Dialysis & Renal Replacement Therapy




What is the difference between dialysis and renal replacement therapy?

The term “dialysis” is a generic one which most people use in lieu of “renal replacement therapy” (RRT). In reality, dialysis refers to only one part of the RRT spectrum – the other is ultrafiltration, and the two of these are generally used in combination.

Can you explain the difference between dialysis and ultrafiltration?

Two fundamental processes underlie continuous renal replacement therapy – diffusion and convection

  1. Diffusion / dialysis– the movement of solutes from a compartment in which they are in high concentration to one in which they are in lower concentration – along an electrochemical gradient. An electrolyte solution runs countercurrent to blood flowing on the other side of a semipermeable (small pore) filter. Small molecules such as urea move along the concentration gradient into the dialysate fluid. Larger molecules are poorly removed by this process.

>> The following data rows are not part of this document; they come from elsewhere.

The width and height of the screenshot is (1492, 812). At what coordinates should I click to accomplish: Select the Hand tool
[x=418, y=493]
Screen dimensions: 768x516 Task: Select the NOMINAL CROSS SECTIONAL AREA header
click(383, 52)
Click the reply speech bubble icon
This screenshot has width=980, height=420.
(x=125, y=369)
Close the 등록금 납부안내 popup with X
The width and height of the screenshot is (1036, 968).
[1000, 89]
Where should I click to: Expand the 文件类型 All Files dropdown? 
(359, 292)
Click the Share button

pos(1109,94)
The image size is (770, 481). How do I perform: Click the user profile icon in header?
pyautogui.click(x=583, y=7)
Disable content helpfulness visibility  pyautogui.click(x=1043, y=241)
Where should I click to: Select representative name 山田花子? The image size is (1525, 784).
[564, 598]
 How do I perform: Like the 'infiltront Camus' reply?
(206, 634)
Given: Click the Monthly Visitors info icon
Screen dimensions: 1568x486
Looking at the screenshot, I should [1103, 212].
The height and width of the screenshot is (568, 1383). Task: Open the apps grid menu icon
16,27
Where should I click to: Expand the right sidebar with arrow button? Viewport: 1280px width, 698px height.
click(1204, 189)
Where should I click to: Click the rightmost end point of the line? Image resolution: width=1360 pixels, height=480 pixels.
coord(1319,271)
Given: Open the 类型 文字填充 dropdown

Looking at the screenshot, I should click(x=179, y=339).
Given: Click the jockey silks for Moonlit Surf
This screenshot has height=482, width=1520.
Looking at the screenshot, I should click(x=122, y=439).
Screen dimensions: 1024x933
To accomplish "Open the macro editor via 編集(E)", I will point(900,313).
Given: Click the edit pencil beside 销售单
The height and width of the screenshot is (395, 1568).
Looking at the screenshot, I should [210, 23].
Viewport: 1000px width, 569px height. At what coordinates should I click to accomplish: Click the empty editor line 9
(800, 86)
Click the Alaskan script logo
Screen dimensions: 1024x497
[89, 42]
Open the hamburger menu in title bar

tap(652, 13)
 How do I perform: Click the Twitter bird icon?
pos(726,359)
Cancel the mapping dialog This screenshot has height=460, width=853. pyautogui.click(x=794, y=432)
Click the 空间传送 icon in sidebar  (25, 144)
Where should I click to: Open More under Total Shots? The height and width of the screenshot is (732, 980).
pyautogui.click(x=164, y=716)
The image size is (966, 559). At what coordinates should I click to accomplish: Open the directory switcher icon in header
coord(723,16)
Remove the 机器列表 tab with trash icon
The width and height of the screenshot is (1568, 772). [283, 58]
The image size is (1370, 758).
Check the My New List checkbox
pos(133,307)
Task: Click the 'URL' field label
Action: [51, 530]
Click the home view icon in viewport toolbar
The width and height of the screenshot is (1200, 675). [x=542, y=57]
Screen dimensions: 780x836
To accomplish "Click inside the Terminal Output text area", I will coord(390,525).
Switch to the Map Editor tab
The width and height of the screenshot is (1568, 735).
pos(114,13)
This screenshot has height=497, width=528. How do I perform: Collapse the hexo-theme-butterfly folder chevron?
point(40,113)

Solute removal is directly proportional to the dialysate flow rate.


  1. Convection / ultrafiltration – solute is carried (in solution) a fluid across a semipermeable membrane in response to a transmembrane pressure gradient (a process known as solvent drag). This mimics what actually happens in the normal human kidney. The rate of ultrafiltration depends upon the porosity of the membrane and the hydrostatic pressure of the blood, which depends upon blood flow.  This is very effective in removal of fluid and middle-sized molecules, which are thought to cause uremia. Moreover, most of the cytokines involved in sepsis are “middle molecules”.


Conventional hemodialysis blood flow is 350-450 ml/min and dialysate flow is 500-800 ml/min. In continuous hemodialysis (CVVHD) blood flow is usually set at 100-200 ml/min, and dialysate flows at 1000-2000 ml/hr.